### DIRECTIONS
Locate every line in the records below that contains the word "sidebar" and copy each such line.

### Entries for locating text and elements
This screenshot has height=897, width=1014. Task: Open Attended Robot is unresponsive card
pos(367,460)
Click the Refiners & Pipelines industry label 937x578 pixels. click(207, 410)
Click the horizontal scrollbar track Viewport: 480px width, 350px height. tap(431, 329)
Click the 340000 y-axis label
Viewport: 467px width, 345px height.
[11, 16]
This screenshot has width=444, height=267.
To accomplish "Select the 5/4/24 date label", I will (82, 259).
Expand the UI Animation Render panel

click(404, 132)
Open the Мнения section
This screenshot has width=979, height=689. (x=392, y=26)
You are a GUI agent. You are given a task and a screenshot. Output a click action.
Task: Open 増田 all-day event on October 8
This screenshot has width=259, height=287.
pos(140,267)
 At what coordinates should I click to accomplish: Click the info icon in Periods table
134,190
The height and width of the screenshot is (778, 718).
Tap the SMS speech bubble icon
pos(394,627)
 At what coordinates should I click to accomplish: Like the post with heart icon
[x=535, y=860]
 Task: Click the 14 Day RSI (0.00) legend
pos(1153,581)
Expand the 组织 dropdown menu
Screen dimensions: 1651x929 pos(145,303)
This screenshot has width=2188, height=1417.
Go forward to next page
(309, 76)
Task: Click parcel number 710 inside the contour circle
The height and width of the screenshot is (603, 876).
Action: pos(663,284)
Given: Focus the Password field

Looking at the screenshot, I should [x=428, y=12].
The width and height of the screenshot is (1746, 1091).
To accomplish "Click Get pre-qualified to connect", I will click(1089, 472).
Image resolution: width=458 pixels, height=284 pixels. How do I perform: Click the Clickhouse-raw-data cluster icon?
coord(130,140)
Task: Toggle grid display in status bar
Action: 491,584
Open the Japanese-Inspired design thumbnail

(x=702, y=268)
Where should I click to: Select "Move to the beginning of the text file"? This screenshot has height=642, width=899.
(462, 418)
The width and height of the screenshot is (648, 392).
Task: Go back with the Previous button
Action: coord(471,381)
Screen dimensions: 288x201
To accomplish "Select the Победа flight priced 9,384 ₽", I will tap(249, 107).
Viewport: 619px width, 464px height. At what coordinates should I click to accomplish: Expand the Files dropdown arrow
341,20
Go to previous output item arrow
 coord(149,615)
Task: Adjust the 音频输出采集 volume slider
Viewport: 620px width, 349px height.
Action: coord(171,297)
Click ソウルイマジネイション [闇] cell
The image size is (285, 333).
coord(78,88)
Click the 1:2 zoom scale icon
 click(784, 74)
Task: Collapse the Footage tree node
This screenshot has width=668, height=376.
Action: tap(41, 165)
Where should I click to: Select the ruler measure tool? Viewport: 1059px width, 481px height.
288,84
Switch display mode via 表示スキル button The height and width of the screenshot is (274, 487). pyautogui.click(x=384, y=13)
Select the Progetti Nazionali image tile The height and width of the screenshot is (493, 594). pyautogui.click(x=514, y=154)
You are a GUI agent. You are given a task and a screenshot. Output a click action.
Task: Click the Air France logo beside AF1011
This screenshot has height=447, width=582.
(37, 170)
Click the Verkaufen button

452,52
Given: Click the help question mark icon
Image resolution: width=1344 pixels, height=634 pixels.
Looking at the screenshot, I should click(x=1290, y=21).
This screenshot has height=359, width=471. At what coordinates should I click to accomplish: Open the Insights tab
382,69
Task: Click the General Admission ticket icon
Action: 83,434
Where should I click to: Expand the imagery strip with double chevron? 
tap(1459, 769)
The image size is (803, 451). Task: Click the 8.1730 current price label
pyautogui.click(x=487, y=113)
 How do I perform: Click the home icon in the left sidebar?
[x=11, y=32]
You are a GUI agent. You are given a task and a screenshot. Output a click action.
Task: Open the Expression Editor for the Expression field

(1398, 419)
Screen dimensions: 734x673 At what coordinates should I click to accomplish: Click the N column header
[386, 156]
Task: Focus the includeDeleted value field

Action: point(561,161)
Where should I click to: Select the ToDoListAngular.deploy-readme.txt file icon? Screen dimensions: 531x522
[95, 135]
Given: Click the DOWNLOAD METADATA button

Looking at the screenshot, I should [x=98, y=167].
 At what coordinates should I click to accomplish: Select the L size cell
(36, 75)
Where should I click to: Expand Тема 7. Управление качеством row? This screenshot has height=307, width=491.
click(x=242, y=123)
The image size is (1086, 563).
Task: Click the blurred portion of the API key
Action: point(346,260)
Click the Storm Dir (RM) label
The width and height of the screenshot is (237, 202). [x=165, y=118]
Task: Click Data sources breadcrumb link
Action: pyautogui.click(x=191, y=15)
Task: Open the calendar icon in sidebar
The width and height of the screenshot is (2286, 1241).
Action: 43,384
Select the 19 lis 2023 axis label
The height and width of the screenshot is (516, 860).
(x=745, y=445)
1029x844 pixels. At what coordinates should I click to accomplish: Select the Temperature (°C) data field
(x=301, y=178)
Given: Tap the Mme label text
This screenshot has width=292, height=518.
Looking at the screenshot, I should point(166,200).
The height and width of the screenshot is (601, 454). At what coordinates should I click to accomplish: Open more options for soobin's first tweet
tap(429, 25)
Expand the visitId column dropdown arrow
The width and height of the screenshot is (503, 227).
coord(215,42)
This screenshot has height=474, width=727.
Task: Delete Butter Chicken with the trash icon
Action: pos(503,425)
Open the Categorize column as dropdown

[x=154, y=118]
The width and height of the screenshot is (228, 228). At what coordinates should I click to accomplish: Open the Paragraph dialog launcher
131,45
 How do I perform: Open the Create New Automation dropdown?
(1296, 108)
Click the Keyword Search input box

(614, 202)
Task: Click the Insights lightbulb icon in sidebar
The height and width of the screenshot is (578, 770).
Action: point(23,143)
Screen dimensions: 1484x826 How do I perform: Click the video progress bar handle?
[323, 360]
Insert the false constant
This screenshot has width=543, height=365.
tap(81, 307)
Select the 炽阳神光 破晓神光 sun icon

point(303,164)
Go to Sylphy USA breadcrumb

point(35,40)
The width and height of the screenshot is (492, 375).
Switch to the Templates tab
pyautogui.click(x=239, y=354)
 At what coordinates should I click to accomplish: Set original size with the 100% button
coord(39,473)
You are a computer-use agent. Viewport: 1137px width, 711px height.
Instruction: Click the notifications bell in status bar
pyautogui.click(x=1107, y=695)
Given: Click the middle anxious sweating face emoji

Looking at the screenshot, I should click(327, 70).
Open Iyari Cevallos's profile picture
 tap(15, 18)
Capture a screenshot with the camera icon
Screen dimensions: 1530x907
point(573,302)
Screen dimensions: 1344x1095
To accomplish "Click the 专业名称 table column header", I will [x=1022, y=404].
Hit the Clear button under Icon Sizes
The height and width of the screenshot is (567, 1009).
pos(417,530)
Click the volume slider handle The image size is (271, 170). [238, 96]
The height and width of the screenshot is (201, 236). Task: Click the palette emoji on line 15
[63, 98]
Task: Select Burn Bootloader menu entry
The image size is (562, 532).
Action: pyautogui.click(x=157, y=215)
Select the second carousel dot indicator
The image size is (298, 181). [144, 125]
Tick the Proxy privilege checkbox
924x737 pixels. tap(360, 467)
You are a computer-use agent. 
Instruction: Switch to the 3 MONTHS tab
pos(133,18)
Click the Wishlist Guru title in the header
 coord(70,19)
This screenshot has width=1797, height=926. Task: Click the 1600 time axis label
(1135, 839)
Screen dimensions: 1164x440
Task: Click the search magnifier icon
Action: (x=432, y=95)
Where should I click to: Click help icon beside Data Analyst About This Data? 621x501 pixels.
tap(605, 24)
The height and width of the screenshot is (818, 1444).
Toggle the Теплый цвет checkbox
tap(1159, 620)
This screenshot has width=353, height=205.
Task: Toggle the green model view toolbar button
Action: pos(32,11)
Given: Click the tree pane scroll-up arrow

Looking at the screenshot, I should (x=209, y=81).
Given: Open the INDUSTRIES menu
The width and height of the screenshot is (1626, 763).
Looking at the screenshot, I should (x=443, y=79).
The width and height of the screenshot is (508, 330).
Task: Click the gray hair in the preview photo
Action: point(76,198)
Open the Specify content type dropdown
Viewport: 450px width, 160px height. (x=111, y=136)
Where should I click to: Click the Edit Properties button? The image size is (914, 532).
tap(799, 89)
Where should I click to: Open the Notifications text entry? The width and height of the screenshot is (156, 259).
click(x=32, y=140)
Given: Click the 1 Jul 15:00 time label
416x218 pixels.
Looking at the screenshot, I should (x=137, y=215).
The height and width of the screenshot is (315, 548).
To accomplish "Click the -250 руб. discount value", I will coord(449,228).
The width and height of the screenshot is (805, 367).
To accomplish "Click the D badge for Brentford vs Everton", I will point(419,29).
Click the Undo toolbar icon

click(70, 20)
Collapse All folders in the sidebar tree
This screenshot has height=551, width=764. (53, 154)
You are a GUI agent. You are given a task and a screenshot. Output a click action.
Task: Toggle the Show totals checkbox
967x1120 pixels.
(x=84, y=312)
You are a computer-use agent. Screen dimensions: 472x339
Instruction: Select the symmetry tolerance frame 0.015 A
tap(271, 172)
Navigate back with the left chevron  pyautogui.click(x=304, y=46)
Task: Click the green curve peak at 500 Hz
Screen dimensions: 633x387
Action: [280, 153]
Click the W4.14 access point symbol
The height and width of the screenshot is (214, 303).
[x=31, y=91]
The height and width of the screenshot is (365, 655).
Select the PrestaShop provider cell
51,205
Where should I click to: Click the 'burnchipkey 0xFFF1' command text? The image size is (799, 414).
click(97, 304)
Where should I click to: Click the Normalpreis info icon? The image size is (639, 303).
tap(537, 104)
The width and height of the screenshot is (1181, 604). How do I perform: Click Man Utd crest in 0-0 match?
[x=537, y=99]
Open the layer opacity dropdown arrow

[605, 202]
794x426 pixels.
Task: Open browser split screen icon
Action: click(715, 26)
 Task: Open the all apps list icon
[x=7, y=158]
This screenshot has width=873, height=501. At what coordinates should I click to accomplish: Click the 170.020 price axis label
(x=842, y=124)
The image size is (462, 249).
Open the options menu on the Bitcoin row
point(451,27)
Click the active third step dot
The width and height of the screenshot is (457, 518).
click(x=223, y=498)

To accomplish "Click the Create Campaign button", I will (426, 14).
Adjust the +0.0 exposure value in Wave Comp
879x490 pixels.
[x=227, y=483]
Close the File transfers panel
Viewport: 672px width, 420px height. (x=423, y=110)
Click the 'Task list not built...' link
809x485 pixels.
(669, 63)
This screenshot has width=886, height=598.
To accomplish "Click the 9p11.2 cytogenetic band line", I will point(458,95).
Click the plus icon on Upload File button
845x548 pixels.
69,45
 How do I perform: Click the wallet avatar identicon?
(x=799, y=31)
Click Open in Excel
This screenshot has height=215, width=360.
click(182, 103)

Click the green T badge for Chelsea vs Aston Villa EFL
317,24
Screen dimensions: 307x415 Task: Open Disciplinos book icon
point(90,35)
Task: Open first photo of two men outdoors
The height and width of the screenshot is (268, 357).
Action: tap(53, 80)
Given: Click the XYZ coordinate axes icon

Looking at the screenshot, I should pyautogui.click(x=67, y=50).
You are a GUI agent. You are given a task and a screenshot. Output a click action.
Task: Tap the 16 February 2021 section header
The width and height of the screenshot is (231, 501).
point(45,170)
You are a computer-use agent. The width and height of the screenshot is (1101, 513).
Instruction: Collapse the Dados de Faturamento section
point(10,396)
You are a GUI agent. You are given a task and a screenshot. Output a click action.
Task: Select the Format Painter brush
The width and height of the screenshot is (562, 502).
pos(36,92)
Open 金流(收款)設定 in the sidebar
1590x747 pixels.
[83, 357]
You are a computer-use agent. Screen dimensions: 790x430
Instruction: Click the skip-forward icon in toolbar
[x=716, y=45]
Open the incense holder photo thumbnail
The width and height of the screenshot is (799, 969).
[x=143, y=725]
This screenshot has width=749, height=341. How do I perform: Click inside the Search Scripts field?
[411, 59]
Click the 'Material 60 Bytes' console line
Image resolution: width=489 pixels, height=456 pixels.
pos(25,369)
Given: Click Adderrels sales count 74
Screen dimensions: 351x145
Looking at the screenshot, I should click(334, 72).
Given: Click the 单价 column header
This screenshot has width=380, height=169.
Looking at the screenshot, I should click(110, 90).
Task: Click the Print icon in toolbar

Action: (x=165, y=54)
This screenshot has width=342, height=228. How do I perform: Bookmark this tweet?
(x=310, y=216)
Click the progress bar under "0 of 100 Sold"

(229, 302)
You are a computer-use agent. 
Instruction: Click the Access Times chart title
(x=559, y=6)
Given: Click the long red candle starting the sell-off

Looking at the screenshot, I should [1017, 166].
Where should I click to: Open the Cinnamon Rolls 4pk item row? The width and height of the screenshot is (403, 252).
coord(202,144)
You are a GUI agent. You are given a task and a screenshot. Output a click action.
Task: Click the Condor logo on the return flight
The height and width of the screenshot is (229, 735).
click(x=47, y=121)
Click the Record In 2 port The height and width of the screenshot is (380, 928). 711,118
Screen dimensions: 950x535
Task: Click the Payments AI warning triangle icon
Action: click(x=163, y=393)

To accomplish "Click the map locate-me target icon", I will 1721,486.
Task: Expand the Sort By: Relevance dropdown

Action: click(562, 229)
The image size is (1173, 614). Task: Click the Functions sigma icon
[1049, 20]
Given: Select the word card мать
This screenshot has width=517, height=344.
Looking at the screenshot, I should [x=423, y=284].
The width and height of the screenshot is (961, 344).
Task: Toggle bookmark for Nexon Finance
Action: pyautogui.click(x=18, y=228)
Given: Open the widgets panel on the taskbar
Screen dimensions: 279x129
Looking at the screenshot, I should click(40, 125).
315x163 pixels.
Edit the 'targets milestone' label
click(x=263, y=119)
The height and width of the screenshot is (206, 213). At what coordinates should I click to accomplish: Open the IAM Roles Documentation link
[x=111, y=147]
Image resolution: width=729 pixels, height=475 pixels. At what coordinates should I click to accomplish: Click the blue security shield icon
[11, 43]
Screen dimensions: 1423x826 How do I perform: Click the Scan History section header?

### TASK SOLUTION
 How do I perform: Click the home icon in the left sidebar?
Task: Open the calendar icon in sidebar
Task: Click the Insights lightbulb icon in sidebar
Collapse All folders in the sidebar tree
Open 金流(收款)設定 in the sidebar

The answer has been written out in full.